▶ _Records for processing_:
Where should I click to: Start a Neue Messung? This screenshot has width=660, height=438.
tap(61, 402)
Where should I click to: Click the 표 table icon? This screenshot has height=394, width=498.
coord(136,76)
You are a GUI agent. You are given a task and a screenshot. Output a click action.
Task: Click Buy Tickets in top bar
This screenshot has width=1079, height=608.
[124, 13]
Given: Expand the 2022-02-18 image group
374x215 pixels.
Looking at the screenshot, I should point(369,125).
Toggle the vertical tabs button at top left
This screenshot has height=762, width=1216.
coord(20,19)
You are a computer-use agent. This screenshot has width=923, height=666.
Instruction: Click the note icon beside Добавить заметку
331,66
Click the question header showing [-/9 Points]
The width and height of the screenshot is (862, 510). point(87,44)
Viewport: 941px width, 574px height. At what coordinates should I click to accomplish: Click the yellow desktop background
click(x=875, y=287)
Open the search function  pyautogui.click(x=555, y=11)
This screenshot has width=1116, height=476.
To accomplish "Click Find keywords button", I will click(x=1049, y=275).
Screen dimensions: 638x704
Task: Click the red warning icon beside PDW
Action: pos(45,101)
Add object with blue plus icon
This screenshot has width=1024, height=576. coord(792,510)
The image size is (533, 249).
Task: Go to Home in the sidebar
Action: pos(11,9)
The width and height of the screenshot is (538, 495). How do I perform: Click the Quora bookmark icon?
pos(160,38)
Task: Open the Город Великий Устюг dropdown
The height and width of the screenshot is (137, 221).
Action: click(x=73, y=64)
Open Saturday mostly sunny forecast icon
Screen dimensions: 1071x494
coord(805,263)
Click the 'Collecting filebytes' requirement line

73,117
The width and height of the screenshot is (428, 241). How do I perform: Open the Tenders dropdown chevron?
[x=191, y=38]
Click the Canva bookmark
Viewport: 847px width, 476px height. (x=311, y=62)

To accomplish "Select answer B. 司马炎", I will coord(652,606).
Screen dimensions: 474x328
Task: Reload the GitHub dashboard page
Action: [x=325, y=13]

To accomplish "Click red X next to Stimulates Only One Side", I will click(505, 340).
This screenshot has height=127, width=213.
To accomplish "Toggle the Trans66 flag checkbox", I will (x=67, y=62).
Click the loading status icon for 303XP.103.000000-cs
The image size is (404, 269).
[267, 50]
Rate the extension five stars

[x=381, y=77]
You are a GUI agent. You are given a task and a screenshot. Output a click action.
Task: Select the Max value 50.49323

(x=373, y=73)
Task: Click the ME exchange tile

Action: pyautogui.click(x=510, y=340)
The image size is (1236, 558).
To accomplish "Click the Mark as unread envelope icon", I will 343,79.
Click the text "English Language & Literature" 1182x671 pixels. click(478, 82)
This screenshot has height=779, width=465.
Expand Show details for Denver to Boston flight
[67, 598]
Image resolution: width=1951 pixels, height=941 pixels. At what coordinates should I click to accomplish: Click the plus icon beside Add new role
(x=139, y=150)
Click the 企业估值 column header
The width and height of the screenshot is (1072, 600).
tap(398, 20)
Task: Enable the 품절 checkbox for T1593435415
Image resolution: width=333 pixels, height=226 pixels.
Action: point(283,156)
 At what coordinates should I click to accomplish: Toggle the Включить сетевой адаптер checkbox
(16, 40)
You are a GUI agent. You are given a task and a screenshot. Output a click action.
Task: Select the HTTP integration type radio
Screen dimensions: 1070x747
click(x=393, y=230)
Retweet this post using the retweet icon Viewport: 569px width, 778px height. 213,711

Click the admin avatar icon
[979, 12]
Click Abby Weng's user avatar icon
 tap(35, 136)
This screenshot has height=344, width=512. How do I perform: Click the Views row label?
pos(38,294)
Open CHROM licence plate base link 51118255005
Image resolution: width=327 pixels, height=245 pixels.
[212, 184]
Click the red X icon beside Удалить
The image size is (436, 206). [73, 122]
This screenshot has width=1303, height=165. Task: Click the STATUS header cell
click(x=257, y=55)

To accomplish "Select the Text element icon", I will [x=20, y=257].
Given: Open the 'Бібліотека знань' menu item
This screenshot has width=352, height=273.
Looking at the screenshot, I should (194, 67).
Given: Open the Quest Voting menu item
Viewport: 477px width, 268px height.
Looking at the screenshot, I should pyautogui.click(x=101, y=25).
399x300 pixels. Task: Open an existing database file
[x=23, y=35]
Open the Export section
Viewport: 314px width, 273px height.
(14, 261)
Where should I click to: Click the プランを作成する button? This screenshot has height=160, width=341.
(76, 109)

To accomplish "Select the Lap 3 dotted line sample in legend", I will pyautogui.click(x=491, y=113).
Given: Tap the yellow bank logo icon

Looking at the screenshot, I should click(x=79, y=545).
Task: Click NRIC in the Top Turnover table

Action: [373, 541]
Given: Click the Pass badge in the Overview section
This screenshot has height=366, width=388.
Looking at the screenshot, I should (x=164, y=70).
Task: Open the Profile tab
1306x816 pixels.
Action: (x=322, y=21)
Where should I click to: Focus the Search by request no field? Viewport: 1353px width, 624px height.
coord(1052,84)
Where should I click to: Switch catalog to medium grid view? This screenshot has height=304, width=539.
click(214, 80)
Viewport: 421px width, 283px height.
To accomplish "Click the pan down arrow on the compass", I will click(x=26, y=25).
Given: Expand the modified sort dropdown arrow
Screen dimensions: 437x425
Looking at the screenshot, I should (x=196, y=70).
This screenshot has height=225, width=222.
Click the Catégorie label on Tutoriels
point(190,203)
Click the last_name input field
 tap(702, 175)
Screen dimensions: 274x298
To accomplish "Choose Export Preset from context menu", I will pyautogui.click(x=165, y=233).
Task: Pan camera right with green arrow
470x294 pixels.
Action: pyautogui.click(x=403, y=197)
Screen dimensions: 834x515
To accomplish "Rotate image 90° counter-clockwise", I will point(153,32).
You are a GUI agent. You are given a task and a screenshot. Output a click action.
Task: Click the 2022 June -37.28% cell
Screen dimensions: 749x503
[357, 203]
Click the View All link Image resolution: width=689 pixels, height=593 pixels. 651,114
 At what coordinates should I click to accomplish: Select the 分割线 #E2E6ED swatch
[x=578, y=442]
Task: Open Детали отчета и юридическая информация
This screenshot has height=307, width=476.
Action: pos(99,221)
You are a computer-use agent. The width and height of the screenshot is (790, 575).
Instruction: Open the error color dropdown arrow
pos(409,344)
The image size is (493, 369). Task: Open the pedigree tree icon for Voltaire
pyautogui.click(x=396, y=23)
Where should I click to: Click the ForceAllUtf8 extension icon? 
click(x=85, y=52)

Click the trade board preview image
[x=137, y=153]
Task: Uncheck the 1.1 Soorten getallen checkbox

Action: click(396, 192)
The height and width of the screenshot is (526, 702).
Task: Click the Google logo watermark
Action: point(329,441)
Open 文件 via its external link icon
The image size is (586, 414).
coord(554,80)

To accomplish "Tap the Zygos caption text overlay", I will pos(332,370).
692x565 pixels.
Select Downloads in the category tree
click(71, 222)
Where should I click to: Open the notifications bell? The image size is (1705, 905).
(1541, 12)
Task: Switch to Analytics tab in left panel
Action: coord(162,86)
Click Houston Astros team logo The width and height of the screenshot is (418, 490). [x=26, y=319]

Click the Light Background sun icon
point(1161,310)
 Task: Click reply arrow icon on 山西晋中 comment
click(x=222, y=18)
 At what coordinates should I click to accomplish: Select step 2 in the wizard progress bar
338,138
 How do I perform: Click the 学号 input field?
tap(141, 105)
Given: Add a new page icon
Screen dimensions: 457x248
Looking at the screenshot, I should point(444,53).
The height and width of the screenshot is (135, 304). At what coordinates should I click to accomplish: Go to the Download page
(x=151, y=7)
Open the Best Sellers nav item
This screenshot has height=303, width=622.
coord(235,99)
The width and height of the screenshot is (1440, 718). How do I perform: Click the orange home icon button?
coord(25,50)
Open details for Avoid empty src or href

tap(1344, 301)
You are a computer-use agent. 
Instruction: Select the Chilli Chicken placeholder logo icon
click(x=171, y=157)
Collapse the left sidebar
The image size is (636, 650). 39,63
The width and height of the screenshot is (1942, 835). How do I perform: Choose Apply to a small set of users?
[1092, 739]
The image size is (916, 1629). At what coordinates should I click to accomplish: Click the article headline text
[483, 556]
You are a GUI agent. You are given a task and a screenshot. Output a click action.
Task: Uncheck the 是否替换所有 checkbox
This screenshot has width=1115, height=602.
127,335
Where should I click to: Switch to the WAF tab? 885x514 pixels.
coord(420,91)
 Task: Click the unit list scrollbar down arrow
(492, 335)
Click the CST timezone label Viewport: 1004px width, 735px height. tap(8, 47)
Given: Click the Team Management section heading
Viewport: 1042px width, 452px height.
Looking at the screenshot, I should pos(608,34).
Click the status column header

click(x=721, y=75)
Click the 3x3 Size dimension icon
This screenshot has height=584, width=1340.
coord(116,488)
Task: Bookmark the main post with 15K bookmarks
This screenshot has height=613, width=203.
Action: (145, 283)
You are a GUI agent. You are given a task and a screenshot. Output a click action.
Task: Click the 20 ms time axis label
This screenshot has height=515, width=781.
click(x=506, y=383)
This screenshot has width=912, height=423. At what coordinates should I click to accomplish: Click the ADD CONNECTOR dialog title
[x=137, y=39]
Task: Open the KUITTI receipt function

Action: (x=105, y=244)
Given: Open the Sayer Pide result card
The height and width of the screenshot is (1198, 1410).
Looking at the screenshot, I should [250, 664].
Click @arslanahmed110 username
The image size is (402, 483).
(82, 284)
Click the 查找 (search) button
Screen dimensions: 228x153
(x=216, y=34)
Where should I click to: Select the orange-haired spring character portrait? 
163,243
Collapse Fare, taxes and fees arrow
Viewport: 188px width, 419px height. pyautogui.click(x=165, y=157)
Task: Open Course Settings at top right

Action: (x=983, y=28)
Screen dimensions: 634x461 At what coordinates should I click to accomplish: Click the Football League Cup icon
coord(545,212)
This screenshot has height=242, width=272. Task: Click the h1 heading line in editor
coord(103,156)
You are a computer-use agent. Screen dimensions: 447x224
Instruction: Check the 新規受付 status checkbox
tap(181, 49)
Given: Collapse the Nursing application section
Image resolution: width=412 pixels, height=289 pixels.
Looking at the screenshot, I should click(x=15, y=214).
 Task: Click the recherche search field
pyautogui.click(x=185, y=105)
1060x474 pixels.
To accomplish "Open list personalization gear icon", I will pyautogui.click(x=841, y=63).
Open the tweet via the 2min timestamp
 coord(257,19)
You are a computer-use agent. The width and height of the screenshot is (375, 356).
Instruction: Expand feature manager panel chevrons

▶ _Task directions_:
Look through the listing above and copy each line with the word "Export" in it.

▶ _Problem solution_:
Open the Export section
To accomplish "Choose Export Preset from context menu", I will pyautogui.click(x=165, y=233).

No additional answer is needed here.